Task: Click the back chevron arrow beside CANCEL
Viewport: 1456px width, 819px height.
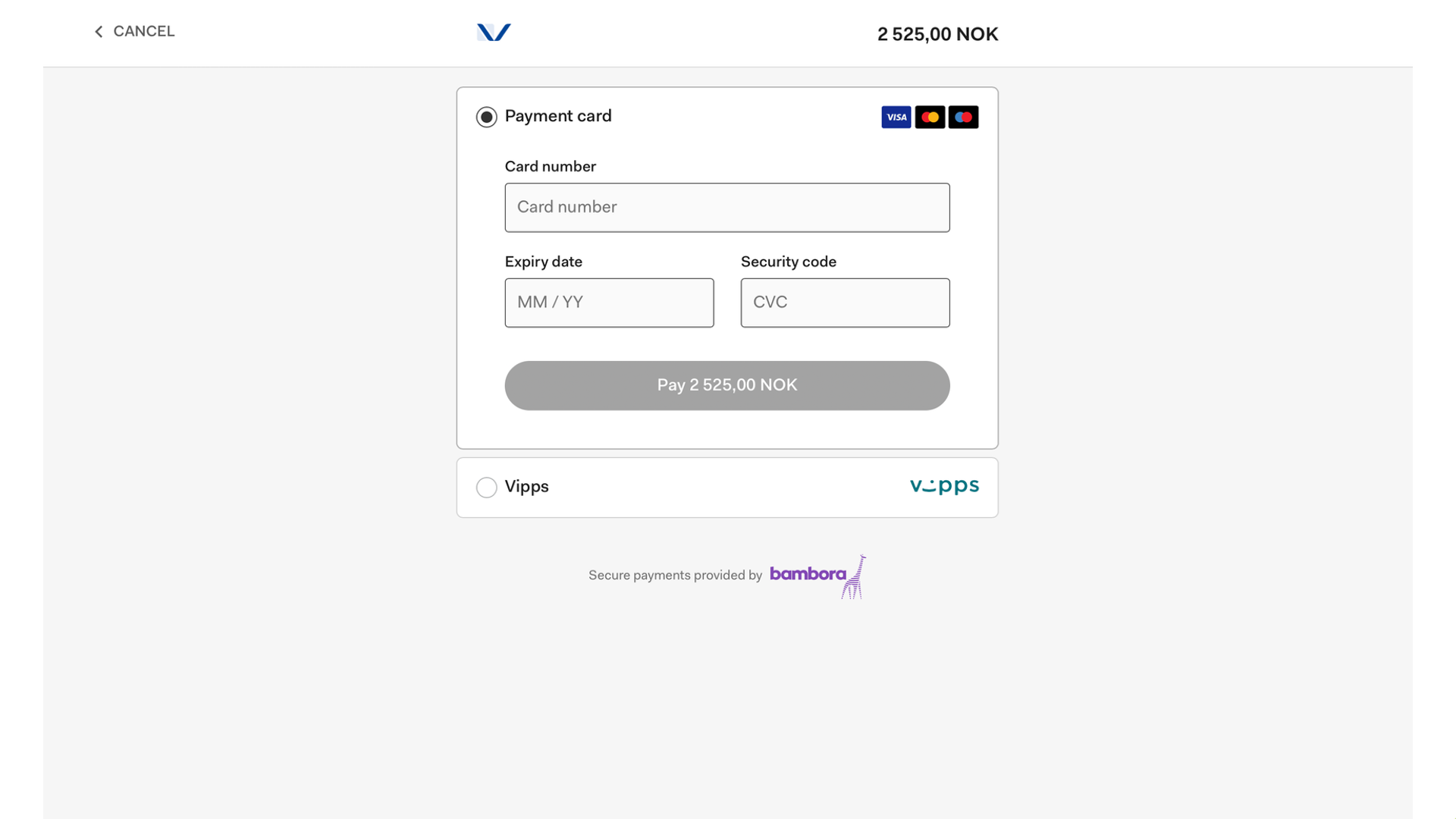Action: [x=99, y=32]
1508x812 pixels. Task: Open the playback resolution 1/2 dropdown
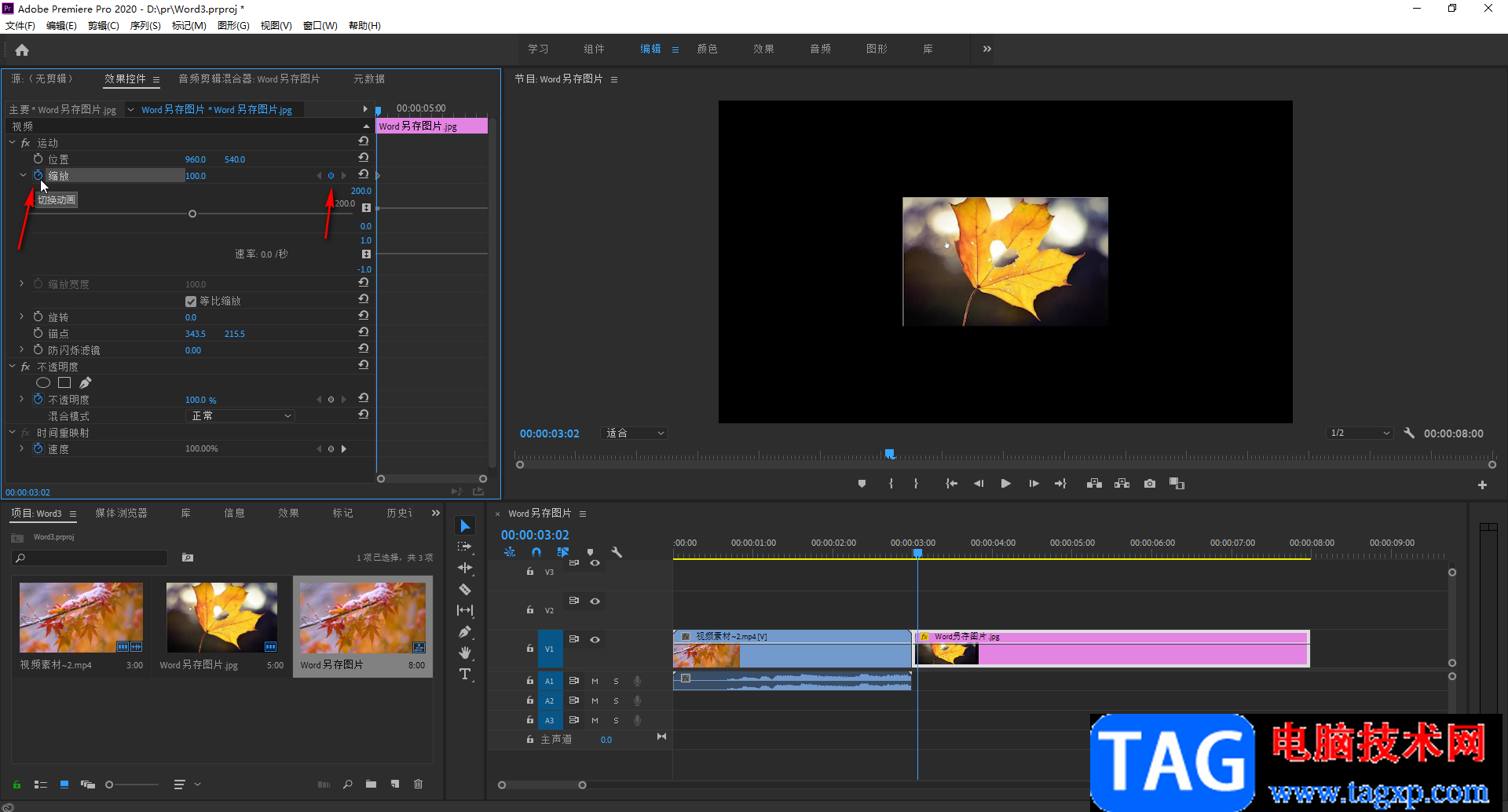(1360, 433)
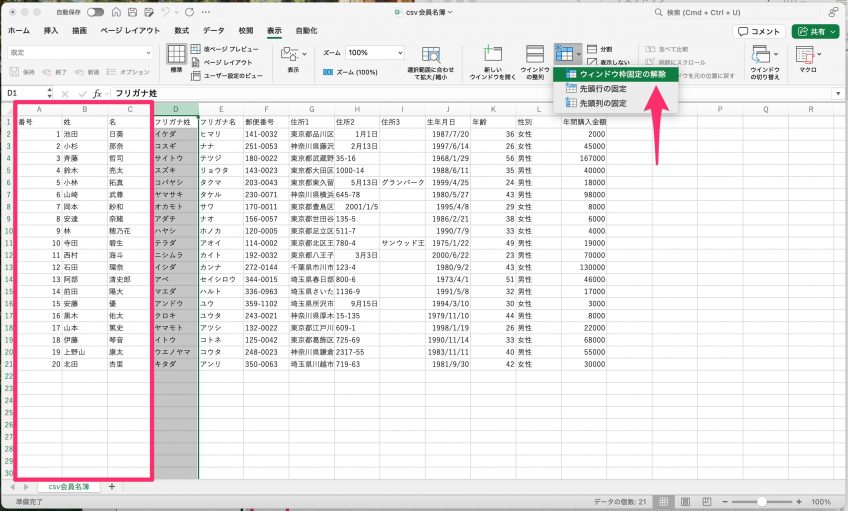Screen dimensions: 848x511
Task: Click 新しいウィンドウを開く icon
Action: tap(492, 60)
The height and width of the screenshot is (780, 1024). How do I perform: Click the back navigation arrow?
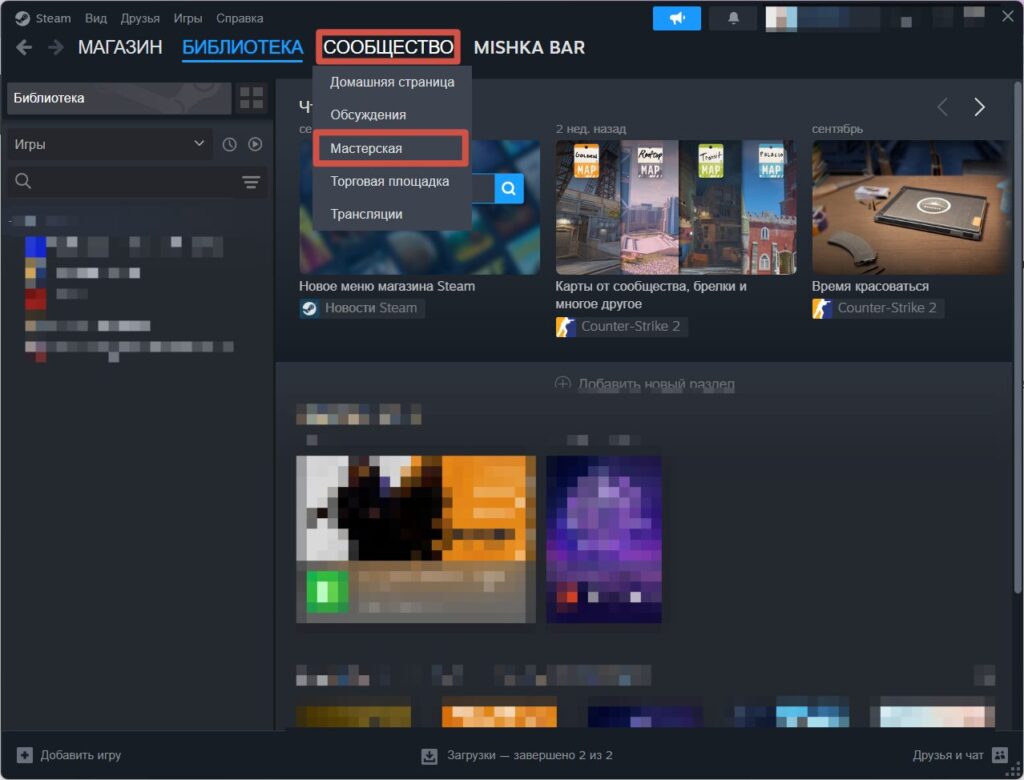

**The request:**
Print everything from the line containing "1508x812 pixels. Task: Open" down to the end of the rows, exactly as it appears. Leave the pictures out of your answer.

**Result for this exercise:**
1508x812 pixels. Task: Open the playback resolution 1/2 dropdown
(1360, 433)
Screen dimensions: 848x511
Task: Click 新しいウィンドウを開く icon
Action: tap(492, 60)
The height and width of the screenshot is (780, 1024). How do I perform: Click the back navigation arrow?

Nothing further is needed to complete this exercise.